佐藤さんがついていた杖を絵に突き立てた。
すると、辺りは佐藤さんを中心に一瞬強烈な光に包まれた。
強い光が目に痛い。
目を細めた私が見たものは。
強烈な光の中心にいる佐藤さん。
丸まった背中がしゃんと伸び、二回りくらい大きく見える。
白い髪は黒々と光、頭には何となく角のようなものが見える。
着ているものも、よれよれジャージではなくて。
体型にあったズボンにトップス。
マントも出てきて、バサッとなびかせている。
どこからか風も吹いてきて、風になびかれた洋服から、がっしりとした肉付きがはっきりとする。
わたしは、いつか漫画でみた魔王を思い出した。
反対に、隣にいた奥様はみるみる小さくなり。
やがて黒猫になってしまった。
杖が突き立てられた絵は、
杖を中心にだんだんと円を描くように歪んでくる。
やがて、額縁の向こうに真っ暗な闇が現れた。
黒猫となった奥様は、ぴょんと闇の中に飛び込んだ。
そのあとを佐藤さん、否、魔王も追う。
ふいにこちらを振り向き、目が合う。
いつもの色呆け爺の顔ではなく、若返った肌。
凛々しい目。
完全に別人だった。
魔王は、長い人差し指を口元に持ってくる。
遠目でも分かる。
内緒、ね。
闇の中に消えた猫と魔王。
しばらくすると、闇は消え、先ほどの風景画に変わっていた。
わたしは持っていたポーチを落とし、車に駆け戻っていた。
佐藤さんの秘密を見てしまった日から、佐藤さんの送迎は、わたしの担当になっていた。
だれもいなくなった車内で、色呆け爺から魔王に戻る佐藤さん。
「あー、今日も面白かったなあ。
あの爺さん、わしがおやつ盗み食いしたことに気づいてなかったな」
フハハハ、と大笑いの佐藤さん。

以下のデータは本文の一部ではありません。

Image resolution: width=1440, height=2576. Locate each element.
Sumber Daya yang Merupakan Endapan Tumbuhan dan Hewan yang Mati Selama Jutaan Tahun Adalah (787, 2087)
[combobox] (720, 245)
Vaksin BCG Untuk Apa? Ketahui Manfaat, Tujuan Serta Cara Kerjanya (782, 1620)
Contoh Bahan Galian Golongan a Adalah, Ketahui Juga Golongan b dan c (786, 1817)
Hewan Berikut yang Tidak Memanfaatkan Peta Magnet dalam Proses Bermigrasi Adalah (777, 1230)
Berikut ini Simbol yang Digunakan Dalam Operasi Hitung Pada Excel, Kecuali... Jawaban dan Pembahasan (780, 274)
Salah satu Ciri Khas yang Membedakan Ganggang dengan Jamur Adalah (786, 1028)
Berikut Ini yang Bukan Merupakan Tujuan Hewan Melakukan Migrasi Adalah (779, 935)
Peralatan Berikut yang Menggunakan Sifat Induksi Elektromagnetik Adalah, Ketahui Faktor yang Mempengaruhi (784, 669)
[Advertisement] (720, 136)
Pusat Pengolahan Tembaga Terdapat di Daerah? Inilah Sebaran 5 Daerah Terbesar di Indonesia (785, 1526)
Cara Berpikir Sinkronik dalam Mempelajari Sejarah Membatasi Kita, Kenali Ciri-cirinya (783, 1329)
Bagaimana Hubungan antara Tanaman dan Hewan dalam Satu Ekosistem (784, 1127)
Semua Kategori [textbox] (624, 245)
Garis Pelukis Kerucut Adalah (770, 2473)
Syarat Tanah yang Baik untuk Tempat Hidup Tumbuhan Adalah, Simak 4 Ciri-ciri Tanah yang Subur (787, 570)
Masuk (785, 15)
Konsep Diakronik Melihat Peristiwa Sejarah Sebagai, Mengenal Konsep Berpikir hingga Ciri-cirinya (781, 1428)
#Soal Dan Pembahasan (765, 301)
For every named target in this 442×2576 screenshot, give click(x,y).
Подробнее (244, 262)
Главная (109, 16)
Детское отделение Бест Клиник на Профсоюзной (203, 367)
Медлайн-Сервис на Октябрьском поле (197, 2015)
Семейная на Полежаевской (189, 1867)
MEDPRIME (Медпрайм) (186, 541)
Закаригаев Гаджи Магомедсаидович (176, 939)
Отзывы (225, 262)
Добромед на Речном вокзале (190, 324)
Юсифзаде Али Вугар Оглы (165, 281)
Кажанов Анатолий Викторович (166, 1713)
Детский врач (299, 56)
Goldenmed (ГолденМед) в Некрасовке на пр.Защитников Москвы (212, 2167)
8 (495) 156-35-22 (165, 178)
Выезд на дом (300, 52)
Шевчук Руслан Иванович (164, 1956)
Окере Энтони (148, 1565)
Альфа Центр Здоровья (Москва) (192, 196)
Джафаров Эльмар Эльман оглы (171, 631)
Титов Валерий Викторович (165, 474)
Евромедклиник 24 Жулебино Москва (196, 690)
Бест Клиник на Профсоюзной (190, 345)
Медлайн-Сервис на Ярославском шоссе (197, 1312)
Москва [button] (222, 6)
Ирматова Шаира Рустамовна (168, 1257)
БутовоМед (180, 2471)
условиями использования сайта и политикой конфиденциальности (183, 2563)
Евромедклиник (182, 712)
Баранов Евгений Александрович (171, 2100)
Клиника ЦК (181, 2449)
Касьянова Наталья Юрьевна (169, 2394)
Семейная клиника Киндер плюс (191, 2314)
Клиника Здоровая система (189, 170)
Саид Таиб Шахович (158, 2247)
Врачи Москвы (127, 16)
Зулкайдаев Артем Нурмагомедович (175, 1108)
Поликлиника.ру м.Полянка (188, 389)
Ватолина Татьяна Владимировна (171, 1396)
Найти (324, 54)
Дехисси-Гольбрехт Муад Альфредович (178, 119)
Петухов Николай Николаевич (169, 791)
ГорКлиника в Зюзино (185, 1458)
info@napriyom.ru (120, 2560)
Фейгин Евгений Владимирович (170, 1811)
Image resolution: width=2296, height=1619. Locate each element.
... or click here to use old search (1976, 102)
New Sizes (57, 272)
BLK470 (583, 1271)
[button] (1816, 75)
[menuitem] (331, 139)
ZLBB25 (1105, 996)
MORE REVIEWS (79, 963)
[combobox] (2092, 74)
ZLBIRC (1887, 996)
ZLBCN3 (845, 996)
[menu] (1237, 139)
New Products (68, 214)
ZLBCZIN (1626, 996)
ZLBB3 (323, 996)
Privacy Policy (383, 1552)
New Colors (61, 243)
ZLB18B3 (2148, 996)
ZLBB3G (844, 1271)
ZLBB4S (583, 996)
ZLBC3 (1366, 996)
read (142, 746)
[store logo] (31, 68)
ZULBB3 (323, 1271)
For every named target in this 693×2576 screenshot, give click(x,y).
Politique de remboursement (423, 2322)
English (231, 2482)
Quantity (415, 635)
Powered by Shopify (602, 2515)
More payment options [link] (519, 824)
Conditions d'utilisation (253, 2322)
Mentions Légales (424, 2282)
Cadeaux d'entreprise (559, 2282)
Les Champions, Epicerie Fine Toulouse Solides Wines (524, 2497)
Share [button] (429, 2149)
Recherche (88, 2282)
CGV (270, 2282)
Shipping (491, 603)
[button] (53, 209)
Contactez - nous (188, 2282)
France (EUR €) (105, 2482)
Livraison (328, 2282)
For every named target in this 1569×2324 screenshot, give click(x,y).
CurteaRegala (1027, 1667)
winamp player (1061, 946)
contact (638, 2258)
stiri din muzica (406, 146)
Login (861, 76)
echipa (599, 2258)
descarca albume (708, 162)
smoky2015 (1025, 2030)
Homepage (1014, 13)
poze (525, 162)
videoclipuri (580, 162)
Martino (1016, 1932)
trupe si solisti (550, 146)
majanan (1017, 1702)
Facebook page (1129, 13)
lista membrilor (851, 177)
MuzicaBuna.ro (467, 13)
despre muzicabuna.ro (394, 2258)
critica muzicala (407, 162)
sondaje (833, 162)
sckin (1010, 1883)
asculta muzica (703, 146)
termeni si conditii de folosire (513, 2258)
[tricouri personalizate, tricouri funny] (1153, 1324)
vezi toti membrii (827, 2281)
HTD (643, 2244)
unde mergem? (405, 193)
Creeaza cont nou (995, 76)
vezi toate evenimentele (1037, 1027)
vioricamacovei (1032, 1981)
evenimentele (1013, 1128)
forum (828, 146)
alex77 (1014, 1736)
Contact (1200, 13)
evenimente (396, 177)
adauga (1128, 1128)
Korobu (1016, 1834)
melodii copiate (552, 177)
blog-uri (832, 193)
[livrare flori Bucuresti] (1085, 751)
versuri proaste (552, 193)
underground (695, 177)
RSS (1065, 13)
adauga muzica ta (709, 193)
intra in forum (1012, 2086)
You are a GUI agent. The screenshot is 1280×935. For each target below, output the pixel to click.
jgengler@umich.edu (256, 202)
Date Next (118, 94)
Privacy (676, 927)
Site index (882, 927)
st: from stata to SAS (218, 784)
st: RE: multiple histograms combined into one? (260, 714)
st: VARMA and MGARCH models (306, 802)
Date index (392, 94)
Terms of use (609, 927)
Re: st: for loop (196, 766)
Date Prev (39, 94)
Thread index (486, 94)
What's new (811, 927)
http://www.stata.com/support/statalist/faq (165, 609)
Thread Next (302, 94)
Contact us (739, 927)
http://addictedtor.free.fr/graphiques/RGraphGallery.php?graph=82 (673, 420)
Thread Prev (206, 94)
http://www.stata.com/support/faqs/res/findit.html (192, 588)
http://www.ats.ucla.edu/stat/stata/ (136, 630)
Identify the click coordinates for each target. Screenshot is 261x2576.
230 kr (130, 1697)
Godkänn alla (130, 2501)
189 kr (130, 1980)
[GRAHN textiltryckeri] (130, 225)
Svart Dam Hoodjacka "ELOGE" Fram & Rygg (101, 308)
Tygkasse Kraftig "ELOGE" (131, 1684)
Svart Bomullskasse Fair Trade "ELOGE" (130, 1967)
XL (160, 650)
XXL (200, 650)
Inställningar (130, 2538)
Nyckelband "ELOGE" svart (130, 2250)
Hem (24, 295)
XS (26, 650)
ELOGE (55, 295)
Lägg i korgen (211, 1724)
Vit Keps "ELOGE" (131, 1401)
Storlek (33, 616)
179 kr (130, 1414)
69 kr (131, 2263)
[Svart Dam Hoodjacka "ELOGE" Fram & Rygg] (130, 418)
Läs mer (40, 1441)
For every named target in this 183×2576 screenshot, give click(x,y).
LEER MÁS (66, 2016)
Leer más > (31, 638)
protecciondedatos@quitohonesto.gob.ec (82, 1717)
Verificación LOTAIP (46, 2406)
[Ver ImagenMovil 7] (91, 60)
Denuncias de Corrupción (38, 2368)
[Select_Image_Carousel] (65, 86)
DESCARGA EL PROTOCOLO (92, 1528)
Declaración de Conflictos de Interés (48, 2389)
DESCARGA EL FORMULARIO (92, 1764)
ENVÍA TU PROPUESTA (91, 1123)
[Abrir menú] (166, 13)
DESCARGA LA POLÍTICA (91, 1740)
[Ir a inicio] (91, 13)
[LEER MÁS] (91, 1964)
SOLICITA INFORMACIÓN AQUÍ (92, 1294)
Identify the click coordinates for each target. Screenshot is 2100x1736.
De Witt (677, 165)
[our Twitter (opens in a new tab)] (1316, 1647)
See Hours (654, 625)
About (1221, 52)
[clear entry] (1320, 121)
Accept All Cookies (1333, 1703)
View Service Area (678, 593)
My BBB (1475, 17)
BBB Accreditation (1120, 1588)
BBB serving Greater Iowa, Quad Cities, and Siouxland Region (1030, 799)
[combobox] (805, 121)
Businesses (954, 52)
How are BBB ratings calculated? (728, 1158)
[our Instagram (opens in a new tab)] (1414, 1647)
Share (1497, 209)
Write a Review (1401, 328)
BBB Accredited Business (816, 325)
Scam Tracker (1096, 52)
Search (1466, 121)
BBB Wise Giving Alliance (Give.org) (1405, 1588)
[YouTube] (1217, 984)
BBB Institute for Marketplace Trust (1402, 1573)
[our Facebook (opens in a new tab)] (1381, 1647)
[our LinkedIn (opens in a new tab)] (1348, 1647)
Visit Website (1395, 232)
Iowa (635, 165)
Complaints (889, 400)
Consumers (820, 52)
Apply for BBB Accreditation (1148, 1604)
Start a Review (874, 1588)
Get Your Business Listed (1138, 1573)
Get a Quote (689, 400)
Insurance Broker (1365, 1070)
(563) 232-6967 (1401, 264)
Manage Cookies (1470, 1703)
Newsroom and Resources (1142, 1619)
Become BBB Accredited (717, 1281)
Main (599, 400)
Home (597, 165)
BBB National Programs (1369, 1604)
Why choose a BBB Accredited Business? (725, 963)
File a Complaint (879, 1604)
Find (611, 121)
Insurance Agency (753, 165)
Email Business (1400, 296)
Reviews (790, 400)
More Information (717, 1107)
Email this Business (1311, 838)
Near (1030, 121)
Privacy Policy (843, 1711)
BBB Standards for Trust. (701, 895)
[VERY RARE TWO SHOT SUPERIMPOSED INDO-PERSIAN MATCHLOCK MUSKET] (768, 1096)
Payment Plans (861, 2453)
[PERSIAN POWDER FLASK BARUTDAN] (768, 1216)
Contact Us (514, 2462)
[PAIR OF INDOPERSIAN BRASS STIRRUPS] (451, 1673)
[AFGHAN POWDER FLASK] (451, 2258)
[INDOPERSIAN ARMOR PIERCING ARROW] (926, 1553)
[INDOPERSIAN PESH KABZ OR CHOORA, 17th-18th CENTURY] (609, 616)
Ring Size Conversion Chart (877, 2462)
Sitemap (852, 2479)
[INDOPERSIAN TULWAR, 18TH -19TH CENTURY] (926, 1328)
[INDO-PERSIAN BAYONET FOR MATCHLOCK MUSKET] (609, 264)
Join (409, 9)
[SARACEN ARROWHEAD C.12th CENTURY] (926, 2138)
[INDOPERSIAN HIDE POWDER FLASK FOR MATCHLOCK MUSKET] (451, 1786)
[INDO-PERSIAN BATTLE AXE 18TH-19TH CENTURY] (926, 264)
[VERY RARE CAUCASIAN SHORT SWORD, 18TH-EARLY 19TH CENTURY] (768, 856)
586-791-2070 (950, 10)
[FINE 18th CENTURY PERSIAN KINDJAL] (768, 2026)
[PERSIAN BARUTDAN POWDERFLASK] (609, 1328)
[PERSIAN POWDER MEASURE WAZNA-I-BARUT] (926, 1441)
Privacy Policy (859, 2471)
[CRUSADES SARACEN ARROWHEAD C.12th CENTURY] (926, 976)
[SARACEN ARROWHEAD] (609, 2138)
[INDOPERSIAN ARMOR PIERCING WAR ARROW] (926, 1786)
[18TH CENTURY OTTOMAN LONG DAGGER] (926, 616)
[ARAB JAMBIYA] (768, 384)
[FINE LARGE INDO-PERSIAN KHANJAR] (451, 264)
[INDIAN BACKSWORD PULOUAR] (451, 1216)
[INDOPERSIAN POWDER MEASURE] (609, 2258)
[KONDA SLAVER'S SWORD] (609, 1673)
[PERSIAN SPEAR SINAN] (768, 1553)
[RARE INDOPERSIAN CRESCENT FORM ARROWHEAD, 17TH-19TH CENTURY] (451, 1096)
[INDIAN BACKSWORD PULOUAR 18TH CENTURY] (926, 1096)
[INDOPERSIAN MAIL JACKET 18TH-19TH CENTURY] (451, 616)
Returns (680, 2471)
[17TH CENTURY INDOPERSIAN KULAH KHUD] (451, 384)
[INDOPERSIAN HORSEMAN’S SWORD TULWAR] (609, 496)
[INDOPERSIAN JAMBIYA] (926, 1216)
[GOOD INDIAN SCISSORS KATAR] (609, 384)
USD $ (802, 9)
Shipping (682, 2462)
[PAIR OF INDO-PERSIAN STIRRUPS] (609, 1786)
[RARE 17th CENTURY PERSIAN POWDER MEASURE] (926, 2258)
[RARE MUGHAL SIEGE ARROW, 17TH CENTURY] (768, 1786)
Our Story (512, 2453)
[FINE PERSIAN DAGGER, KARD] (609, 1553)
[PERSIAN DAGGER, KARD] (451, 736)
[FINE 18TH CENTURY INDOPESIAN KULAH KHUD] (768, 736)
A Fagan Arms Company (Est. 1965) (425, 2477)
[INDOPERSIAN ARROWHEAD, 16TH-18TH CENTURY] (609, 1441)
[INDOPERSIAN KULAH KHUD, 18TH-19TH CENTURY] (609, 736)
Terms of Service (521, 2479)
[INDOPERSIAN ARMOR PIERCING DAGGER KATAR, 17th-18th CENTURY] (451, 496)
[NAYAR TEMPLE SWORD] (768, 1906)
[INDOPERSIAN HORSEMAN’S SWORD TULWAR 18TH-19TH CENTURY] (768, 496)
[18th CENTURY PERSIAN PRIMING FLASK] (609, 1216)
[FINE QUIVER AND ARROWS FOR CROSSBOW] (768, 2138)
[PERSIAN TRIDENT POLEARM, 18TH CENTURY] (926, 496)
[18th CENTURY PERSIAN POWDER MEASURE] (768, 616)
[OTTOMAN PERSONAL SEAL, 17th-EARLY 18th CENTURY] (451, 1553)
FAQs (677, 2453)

もとい魔王。
「え、中村さんのおやつ食べちゃったんですか?!」
おやつの時間、おやつを食べていないと訴えていた中村さん。
職員がおやつを配り、口に運ぶまでをちゃんと確認している。
少々記憶の怪しい中村さんに “ちゃんと食べたでしょ” と声をかける職員を見ていた。
だが、まさか。
口に入れる直前に魔力でおやつを盗んでいたとは!
「次やったら、出禁にしますよ」
魔王に釘をさす。
「それは困るな。次は善処しよう」
うむ、と頷く姿に反省の色はなかった。
魔王曰く、デイサービスは、食事とおやつが出て、入浴ありのマッサージあり。若いお姉ちゃんお兄ちゃん触り放題。ジジババの人間ドラマが間近で見れる娯楽たっぷりの場所、だそう。
勘弁してよ。
わたしは佐藤さんをご自宅に送り届けると、空を見上げた。
今日は朝から激しい雨だったのに。
この家の周りは、キラキラと晴れていた。